SAİD NURSİ’NİN KÜRT OLMASINDAN EZİKLİK HİSSEDİLİYORSA IRKÇILIK DAMARI VARDIR
Mesela bir Türk de seyyid bir kadınla evlense doğacak çocuğu hem Türk kökenli olacak hem de seyyid olacak. Çünkü o çocuk iki geni de taşıyor.
Bu olay Kürt ulusalcılarını rahatsız etti. Ve bunlara yeni bir argüman verdi. Kürt kökenli nur talebelerinin bu argümanı çürütmesi ve savunmaması gerekir. Yalnız şunu da söylemeliyim ki projektörü kendimize de yöneltelim. Eğer içimizde bir his Said Nursi’nin Kürt olmasından bir eziklik, bir suçluluk psikolojisi hissediliyorsa kişinin içinde ırkçılık damarı vardır. Bu kişi kendisini sorgulasın. Bu demektir ki, Peygamber Efendimizi (asm) ırkından dolayı değersizleştiren zihinsel algı ortaya çıkıyor. Kendi ırkını ırklar arası hiyerarşine göre düşünen, etnik narsizm dediğimiz gizli bir ırkçılık vardır. Kürt olmanın üstüne seyyidlik eklenip üzülüyorsa bu duyguyu yaşayan kimse özeleştiri yapsın.
ORTADA BİR REALİTE VAR
Genelde böyle bir çalışmaya gerek yoktu deniliyor?
Gerek yoktu demek doğru değil bence, katılsan da katılmasan da ortada bir realite var. Bunun zamanı uygun değildi diyebilirsin, üslubu uygun değildi diyebilirsin ama ortada bir gerçek var, o gerçeğin de açıklanması gerekti.

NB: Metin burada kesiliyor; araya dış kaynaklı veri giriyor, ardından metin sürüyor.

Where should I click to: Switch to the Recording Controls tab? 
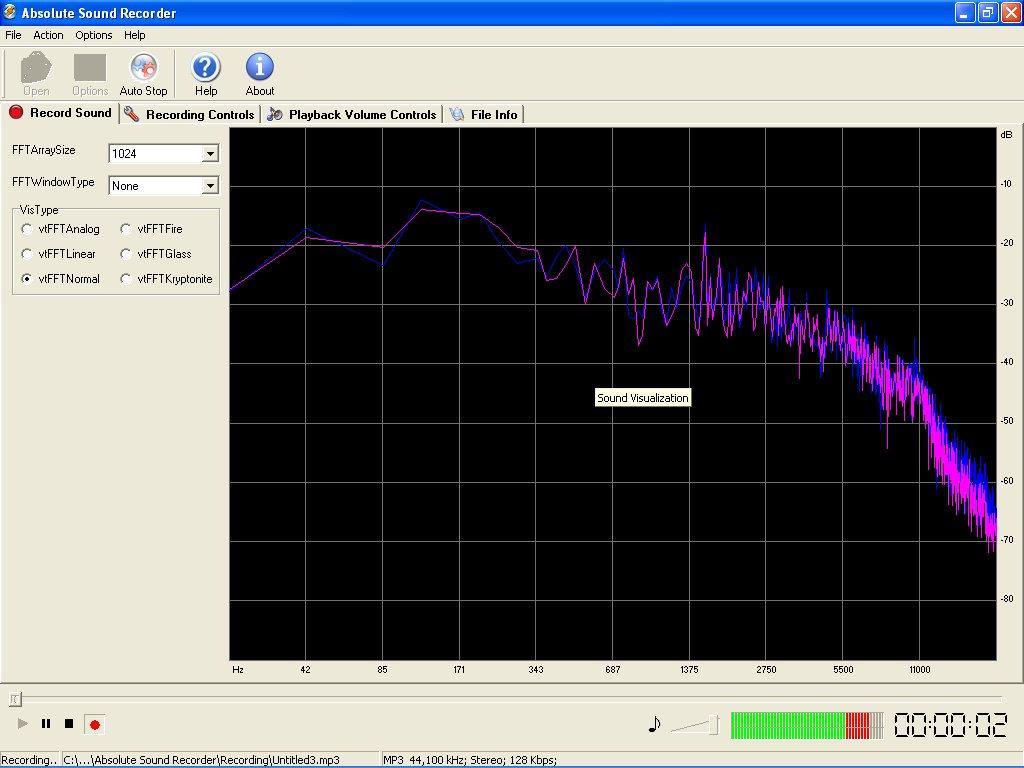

AKGÜNDÜZ’ÜN O ÖRNEĞİNE BEN DE KATILMADIM
Üslup dediniz de, Ahmet Akgündüz’ün üslubunu nasıl buldunuz?
Gayet güzel bir üslupla mesleki bir heyecanla açıkladı. Ama keşke Karakeçililer örneğini vermeseydi. O misali vermesine gerek yoktu. Yani bir insanın kendi Türk kökeni Kürt olup da sonra kendini Türkleştirmiş olmasını böyle yüceltir bir tarzdaki yaklaşımı uygun değildi. Bir insan kendisini nasıl hissediyor ve nasıl ifade ediyorsa o odur. Bediüzzaman’ın duruşu belli, tarzı belli. İnsanları yaradandan ötürü sevmiş, ırkından dolayı değil. İnsana Allah’la olan ilişkisinden dolayı değer vermiş. Bu örneğine ben de katılmadım.

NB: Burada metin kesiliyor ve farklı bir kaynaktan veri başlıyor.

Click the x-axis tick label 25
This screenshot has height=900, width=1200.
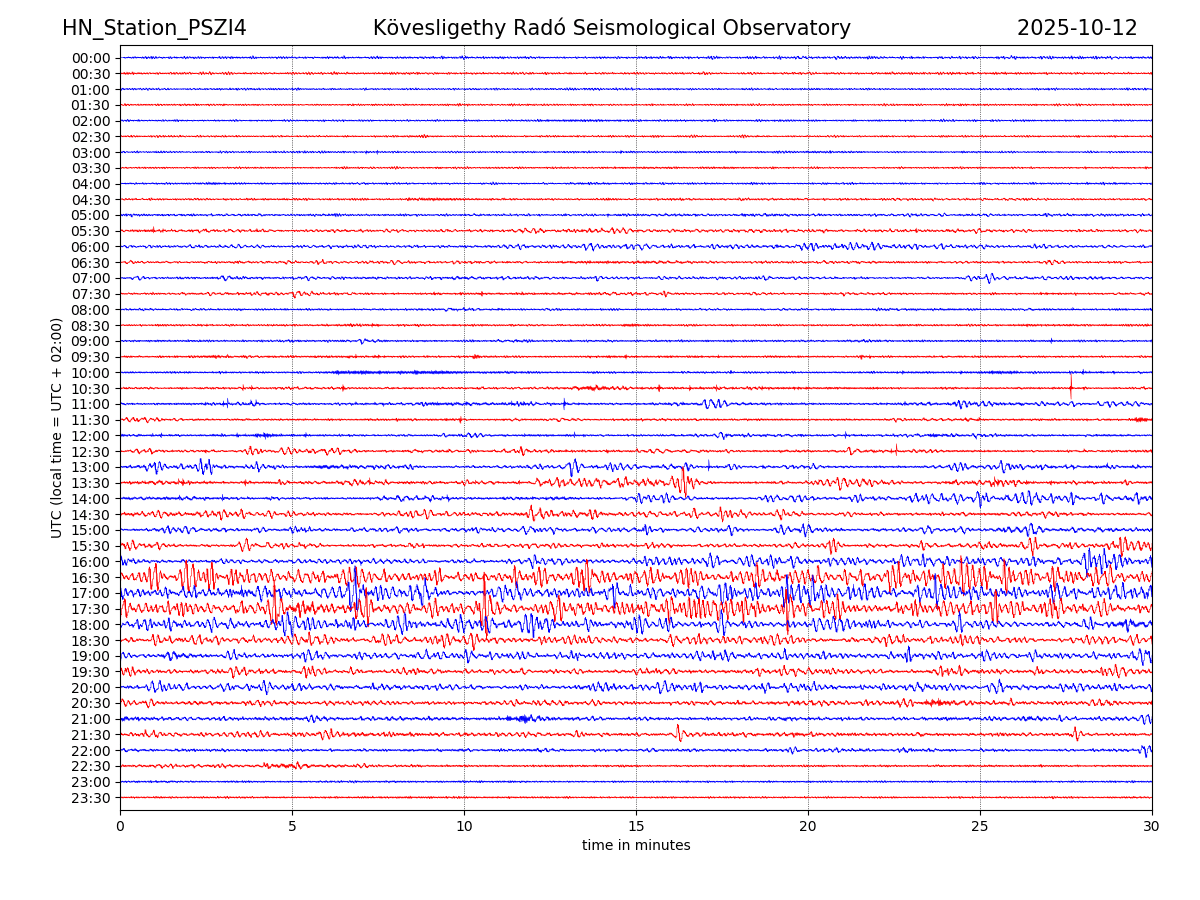(x=980, y=826)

İNSANLAR KONUŞA KONUŞA GERÇEK ORTAYA ÇIKAR
Günlerdir bu açıklama gündemdeki yerini koruyor, her yerde konuşuluyor, tartışılıyor. Acaba bu tartışma kötü sonuç doğurur mu?
Bence bu tartışmaların olması güzel bir şey. İnsanlar konuşa konuşa gerçek ortaya çıkar. Bence seviyeli bir tartışma oluyor şu anda. Olsun, çünkü böylelikle duygular bastırılıyor. İki tarafında gerçek niyetleri ortaya çıkıyor.
TÜRK IRKÇILIĞINI BENİMSEYEN BİR DİNDARLIK MODELİ HALA DEVAM EDİYOR
Ahmet Akgündüz’ün bu eleştirilere cevap verip vermemesini nasıl buluyorsunuz?
Bence spekülasyona gerek yok. Ahmet hocanın cevap vermesine de gerek yok. Bu konuda yeteri kadar söylenecekler söylendi. Bilimsel bir gerçek var ortadadır, bilimsel gerçeğe ancak bilimsel metodlarla doğrudur veya yanlıştır diye itiraz edilebilir.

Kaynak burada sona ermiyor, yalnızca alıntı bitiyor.